Sparklines are deployed in the financial realm to visually summarize trends alongside data. This would certainly help in building up a compact MIS dashboard.
6. Not Just Dice, but Slice and Dice with Slicers
Slicers offer an easy but excellent way to visually filter the data in PivotTables. Having inserted a slicer using the Insert menu, one can use the slices on display to quickly segment and filter the data to display just what is needed.
Slicers are reusable components – usable within PivotTables, PivotCharts and other data connections / data cubes. This feature helps you save time in formatting and gets you that bit of extra time which you always need for analysis and review.
7. Do More with Conditional formatting
Conditional formatting has been around for a while now, enhanced in the 2007 version by introduction of icon sets and data bars. In the 2010 version, we have new icon sets added to the toolbox, and more importantly, the choice is available to selectively display icons – for instance, display red signals for negative growth alone, but not to display any icons for positive growth or status quo.
Additionally, it is now possible to refer to values in other worksheets also. Greater flexibility and better accuracy is introduced through negative data bars, and with the fills and borders feature extended to data bars.
8. Chart Your Way Up
A picture is worth a thousand words, and a Chart should be worth tens of thousands of words. What cannot be understood by sifting through thousands of rows of data, can be understood in a minute by looking at a well prepared chart.
Excel 2010 makes it even easier and better to work with charts, by increasing the data point limits (you can now have as much as 32,000 data points!) and also by allowing you to record formatting actions through the Macro recorder, so that you can easily redo your formatting to other charts too.
One other noticeable improvement is the speed of rendering charts, which had actually come down in 2007 (based on a sample study involving a six series chart, it was noticed that Office 2007 was 14.7 times slower than 2003, but with the revised engine of 2010, it is now just 1.3 times slower than 2003, but significantly faster than 2007).
9. PivotTables Get the Attention
PivotTables have always been the favorites of Excel power users, but as with any other tool, it gets bogged down with increased volume of data. Excel 2010 has identified the need to support and upgrade this excellent tool, and has done a few simple but appealing changes (in addition to Slicers), to make PivotTables even better.
Search facility brought in for easy filtering of data, and to quickly zero in on the specific item amongst the millions of data items.
The new multi-threaded calculation now makes it possible to have speedy calculations.
The feature of multi-threaded sorting, which is a new one, can be turned on or off, and can help in quick sorting.

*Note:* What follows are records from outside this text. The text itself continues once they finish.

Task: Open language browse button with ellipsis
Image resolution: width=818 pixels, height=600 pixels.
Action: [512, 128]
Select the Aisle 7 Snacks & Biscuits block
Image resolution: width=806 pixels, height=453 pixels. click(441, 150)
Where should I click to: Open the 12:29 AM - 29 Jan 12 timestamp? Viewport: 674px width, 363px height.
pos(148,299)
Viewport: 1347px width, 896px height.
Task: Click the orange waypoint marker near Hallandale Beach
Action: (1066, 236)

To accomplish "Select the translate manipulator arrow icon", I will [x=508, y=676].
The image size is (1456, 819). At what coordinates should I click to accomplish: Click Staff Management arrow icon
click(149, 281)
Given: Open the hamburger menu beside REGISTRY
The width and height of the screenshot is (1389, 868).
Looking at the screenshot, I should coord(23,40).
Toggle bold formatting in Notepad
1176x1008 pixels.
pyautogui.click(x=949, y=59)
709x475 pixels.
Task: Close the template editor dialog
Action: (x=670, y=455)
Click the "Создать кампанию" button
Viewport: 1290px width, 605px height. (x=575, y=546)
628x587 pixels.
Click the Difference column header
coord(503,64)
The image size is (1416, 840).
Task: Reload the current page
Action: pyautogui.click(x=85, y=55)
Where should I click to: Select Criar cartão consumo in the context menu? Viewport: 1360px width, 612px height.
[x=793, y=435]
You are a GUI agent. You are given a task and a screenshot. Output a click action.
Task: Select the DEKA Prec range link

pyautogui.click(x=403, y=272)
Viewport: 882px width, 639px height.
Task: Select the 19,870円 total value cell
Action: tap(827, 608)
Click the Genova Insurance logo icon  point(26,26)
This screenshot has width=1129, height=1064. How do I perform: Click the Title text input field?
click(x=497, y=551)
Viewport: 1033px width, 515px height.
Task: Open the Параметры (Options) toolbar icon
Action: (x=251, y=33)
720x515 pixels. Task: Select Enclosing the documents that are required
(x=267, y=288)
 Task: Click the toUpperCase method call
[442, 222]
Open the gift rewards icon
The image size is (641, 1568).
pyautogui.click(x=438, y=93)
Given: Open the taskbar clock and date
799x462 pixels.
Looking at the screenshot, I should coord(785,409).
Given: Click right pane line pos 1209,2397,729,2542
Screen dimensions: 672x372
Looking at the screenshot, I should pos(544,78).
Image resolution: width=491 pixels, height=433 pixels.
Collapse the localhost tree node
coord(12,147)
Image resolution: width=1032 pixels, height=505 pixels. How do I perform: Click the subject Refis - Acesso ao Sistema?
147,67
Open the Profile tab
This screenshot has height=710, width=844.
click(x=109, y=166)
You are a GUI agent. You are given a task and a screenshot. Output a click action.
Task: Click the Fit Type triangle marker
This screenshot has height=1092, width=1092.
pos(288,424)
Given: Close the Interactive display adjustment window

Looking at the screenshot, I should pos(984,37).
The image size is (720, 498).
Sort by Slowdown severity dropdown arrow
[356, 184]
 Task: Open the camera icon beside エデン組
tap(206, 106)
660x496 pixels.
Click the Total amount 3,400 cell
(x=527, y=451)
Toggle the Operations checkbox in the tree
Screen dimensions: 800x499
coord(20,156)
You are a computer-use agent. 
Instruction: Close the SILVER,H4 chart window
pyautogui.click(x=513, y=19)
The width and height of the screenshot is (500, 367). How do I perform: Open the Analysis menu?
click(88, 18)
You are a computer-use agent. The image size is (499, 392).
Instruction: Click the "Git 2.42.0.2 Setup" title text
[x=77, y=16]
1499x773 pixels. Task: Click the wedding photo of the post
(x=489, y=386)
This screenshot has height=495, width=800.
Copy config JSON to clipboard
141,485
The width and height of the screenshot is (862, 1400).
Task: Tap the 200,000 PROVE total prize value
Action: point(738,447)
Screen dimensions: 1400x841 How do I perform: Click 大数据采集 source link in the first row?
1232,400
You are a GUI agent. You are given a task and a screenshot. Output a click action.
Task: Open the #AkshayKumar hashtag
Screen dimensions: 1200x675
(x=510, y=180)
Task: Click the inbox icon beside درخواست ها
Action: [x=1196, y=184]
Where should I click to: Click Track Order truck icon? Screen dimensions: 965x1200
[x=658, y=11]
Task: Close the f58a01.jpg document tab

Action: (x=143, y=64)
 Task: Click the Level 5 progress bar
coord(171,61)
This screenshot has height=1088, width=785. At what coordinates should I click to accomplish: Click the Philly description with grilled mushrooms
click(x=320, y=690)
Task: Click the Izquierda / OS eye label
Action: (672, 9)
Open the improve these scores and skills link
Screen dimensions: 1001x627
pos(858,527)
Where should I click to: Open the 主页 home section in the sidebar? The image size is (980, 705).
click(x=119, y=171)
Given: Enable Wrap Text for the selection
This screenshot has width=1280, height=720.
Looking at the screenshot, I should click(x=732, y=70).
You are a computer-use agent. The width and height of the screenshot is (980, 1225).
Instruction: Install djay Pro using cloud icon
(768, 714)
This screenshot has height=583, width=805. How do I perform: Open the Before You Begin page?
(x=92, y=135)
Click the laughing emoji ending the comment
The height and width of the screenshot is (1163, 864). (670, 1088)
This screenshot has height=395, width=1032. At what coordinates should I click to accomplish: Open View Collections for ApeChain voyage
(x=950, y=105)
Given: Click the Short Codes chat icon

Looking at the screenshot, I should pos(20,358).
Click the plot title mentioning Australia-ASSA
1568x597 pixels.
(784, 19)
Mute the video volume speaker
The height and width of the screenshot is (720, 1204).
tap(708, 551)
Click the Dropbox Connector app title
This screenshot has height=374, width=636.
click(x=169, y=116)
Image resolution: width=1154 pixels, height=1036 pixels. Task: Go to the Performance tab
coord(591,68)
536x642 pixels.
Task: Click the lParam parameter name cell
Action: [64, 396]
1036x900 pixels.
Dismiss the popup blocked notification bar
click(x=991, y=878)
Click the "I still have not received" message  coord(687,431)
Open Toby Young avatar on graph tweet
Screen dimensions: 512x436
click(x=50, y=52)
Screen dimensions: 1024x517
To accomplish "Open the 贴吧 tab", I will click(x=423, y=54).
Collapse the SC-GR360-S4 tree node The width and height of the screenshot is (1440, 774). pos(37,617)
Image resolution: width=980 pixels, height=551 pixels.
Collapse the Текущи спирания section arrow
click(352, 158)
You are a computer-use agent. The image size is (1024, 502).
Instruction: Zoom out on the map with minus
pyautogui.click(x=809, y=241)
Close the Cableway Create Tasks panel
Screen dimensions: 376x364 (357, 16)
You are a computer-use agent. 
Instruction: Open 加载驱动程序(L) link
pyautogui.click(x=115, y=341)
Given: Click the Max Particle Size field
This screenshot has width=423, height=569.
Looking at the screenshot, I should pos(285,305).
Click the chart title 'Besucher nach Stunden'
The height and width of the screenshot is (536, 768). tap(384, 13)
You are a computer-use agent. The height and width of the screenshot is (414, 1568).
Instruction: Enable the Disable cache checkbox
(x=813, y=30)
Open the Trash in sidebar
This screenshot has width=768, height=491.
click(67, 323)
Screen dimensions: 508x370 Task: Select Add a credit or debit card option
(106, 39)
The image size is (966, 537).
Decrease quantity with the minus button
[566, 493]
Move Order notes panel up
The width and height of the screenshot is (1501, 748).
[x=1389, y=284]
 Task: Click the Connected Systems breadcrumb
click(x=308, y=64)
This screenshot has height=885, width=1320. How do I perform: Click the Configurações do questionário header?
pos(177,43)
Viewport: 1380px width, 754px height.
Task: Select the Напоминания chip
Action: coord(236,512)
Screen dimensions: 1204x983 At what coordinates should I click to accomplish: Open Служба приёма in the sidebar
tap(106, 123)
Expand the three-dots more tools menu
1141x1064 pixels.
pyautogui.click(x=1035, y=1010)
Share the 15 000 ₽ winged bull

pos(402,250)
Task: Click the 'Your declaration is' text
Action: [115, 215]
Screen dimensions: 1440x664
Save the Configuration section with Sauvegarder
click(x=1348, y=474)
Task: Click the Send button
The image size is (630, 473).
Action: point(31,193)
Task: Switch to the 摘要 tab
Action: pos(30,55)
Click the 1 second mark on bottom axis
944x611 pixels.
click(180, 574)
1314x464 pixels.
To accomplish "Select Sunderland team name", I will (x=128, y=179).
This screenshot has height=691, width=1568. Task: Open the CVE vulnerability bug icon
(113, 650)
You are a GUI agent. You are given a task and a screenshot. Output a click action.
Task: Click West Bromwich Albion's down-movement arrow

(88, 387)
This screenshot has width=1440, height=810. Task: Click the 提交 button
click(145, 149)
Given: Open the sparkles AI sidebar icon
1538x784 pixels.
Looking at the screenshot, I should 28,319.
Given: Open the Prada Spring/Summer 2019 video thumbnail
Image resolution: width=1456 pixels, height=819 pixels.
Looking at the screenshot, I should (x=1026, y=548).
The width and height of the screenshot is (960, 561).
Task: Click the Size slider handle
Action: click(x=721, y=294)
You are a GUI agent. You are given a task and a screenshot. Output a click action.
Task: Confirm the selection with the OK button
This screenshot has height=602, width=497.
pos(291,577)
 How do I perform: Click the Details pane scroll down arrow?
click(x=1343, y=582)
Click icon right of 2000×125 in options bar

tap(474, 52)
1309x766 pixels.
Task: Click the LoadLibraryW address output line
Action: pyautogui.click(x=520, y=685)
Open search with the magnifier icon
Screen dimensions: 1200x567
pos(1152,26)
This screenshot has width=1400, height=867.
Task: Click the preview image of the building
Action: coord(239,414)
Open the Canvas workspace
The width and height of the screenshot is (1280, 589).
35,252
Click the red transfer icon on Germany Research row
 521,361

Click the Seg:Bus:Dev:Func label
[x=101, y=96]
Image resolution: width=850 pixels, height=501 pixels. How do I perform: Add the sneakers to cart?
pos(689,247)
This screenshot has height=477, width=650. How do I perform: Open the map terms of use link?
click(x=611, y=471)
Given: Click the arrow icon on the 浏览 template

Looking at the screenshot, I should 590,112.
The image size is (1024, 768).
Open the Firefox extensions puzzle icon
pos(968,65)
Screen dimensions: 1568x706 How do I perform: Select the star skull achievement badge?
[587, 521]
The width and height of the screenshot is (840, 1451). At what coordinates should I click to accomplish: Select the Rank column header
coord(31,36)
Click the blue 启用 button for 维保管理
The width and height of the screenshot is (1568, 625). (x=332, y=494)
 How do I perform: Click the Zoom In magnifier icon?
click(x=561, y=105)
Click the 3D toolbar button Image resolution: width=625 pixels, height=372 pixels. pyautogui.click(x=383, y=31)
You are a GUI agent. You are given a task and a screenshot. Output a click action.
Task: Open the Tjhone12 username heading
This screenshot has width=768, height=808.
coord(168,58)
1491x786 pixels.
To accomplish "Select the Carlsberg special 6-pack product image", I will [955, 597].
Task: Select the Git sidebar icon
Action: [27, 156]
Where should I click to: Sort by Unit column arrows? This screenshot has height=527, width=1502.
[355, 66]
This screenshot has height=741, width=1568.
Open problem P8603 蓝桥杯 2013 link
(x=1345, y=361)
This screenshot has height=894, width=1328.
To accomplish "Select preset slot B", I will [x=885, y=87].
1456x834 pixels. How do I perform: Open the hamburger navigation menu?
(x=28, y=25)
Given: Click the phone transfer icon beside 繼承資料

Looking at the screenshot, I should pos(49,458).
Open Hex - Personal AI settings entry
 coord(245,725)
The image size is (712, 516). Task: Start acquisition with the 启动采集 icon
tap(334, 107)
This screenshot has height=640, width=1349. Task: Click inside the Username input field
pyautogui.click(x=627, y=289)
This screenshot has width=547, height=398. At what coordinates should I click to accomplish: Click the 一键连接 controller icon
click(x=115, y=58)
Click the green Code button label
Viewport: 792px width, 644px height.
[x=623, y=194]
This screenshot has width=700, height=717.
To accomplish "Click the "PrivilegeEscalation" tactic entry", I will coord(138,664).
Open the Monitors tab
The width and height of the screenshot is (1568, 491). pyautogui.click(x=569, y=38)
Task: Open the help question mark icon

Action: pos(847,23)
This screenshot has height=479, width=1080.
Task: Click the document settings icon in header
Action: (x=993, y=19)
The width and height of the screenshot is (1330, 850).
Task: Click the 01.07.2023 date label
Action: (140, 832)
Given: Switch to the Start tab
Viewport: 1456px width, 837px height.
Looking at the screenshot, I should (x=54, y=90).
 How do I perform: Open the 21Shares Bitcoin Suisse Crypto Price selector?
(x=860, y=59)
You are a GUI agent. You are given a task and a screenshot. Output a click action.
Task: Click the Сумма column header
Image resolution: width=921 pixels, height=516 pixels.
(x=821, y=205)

Undo support has been introduced for large PivotTables, and the “Show Values As” has been improved as well.
Write-back support is now provided for sending back data to the original OLAP data cubes.
10. Freedom to Be Mobile
With the introduction of Excel Web App, the online companion to Excel, you can now access and work with your files from virtually anywhere in the world, just the connectivity is all that you need. In fact, you can access and work on your file from a computer (desktop), mobile phone, and Web browser. You would not need to download any additional software to work on your file, and that gives you the power to just go ahead and roam freely - login from any system or smartphones to complete your work on a holiday. You can also do a collaborative editing with others on the same workbook at the same time.
What is narrated above is only a brief list of some top notch features of Excel 2010. To really cherish the value of the new elements, you must upgrade and experience it hands-on. It is well known and accepted fact that experience is certainly better than hearsay.
So, take the plunge, upgrade, and fall in love with Excel 2010!